I have said before I do not love agenda fiction. I would not classify Simak as such, though, because even in his social commentary he serves up a tasty and intriguing story. However, I wonder what two versions of the novel would be like. One version is this one, complete with social commentary and thoughtful allusions. Another version being the one that follows the fun and pulpy storyline exclusively. I want both, but if I have to pick just one, I do think this is the better choice. I cannot help but admit I miss the action adventure novel, though.
Another fact: time travel – no matter how defined – is quicksand to science fiction writers. The concept draws them in and then they just sink in a muddied mire. I am not saying that this novel is about time travel. Not at all do I say that. I do say, however, that Simak does enjoy playing with time in his novels. Particularly in Time and Again. But in the middle of this one, there is an explanation that Simak gives that impressed me a lot. I loved the way the situation was described and I appreciated Simak’s explanation.

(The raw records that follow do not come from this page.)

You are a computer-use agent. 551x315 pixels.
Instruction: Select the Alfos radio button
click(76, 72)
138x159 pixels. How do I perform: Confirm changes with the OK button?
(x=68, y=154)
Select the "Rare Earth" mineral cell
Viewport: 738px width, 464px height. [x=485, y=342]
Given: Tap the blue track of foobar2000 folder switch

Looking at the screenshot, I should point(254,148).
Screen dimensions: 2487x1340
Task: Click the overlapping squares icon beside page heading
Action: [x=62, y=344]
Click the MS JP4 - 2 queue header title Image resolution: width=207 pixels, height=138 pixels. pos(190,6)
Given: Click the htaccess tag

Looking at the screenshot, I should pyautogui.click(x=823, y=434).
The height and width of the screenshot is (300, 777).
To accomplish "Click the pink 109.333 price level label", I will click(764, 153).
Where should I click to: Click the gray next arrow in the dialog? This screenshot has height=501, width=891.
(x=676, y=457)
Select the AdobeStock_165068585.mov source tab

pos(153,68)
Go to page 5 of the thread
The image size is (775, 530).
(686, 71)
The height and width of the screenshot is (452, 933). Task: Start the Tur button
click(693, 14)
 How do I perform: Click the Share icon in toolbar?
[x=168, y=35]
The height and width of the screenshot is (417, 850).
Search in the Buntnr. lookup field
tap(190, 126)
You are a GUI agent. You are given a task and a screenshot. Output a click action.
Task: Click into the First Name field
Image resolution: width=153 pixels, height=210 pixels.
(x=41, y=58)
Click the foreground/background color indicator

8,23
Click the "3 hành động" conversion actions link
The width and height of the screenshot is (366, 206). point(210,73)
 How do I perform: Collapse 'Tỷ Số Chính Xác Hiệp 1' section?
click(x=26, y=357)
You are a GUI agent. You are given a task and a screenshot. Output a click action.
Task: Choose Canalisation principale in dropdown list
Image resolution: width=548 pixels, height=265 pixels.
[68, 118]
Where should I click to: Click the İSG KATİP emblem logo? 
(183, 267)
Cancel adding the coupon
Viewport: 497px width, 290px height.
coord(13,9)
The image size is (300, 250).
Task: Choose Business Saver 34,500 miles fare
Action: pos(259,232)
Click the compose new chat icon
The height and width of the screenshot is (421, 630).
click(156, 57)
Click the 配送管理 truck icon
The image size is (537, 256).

This was the past and it was the dead past; there were only corpses in it – and perhaps not even corpses, but the shadows of those corpses. For the dead trees and the fence posts and the bridges and the buildings on the hill all would classify as shadows. There was no life here; the life was up ahead. Life must occupy but a single point in time, and as time moved forward, life moved with it. And so was gone, thought Blaine, any dream that Man might have ever held of visiting the past and living in the action and the thought and the viewpoint of men who’d long been dust. For the living past did not exist, nor did the human past except in the records of the past. The present was the only valid point for life – life kept moving on, keeping pace with the present, and once it had passed, all traces of it or its existences were carefully erased. pg. 65
This paragraph contains a sharp-minded and well-written concept of time. And I really wish all those authors who think they have a great idea about time/time-travel would read it. I like how this paragraph is haunting and shadowy – with a touch of sorrow. But also how it looks forward with an active and lively feel. I really liked this paragraph when I read it; I worked to imagine what Blaine was seeing.
Simak uses technology in his novel to round out the “future feel” to it. For example, dimensinos exist, which are something like virtual reality/hologram systems, even commonly in personal homes. And then Trading Posts sponsored by Fishhook possess something like pseudo-Star Trek “transporters” that allow them to offer merchandise without having it in physical stock and opening the trade globally. Believe the hype when they say science fiction comes up with the gadgets first!
Overall, this is a good novel. Readers expecting any pulpy alien-adventure will be disappointed. This one looks at humanity’s fear of the Other, the use and misuse of technology, the fear that ignorance breeds, the juxtaposition of persecutor and persecuted, and the control-factor of corporations/capital. The main character is fairly likeable, if a bit robotic. Readers who love vintage science fiction and who would like to read good 1960s offerings will enjoy this one.